“Why are you writing a will?”
That was the reaction when I (Laura) told my friends and family that I was writing my will.
I wasn’t surprised. As Amanda explained last week, only 42% of adults have a will or a living-trust document.
And for someone like me, a single, thirty-something with no dependents, it might seem unnecessary.
But when you die without a will, you don’t get to decide what happens to whatever you leave behind… The state takes on that responsibility.
For example, if I were to die without a will here in Maryland, the state would identify my assets (like real estate and bank accounts), pay funeral expenses and taxes, and distribute assets to heirs. The heir who would get your assets would likely be your closest relative. This can take a year or longer.
My will is straightforward, and I don’t have a lot of heirs or too many assets to complicate it. But I don’t want the state of Maryland deciding what to do with my money. And I don’t want the process to drag on for my loved ones.

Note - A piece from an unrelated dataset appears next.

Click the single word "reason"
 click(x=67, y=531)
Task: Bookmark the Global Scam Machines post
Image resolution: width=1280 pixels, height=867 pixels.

The problem is that hiring someone to write a will can be expensive.
The average cost of a will is about $375, according to document-preparation site Legal Zoom. But if you need any additional documents (like power of attorney or a living will), it can cost more than $1,000.
There’s no need to pay that much… And to show you why, I tested the do-it-yourself route.
There are lots of different programs to help you create a will electronically. Here’s just a sample of the most popular…
[Editor’s note: We received no compensation for discussing these programs.]
I chose Quicken WillMaker Plus because it gives you everything you need for a full estate plan: Will, Health Care Directive, Durable Power of Attorney for Finances, Final Arrangements, Information for Caregivers and Survivors, and Online Living Trust.
You also get three e-books – the software kit plus book (basically a user guide), The Legal Answer Book for Families, and NOLO’s Encyclopedia of Everyday Law.
Quicken takes you through completing each document. Every form asks you questions to help determine what you want to happen after you die. Most questions have additional detail that further explains the question and the possible answers, and give guidance on how to answer based on your wishes.
Here’s how it looks in Quicken:
Once you’re done filling out a form, Quicken gives you instructions that detail how to complete it, like if you need witnesses or a notary.
My will took less than an hour to complete. Then two witnesses and I signed it to make the will official.
The final step is to make sure the necessary people have a copy of your will. You’ll need to keep one for yourself and one for your executor. States don’t require you to register your will, but doing so acts as a backup if your original copy gets lost.
As I mentioned earlier, my estate isn’t complicated. And here in Maryland, you just need two witnesses to make your will official. Some states, like Louisiana, also require a notary be present at the signing of your will.
If you’re in any way uncertain regarding the legality of your do-it-yourself will, have an attorney look it over at an hourly rate. That could still save you hundreds over an attorney putting the entire will together for you.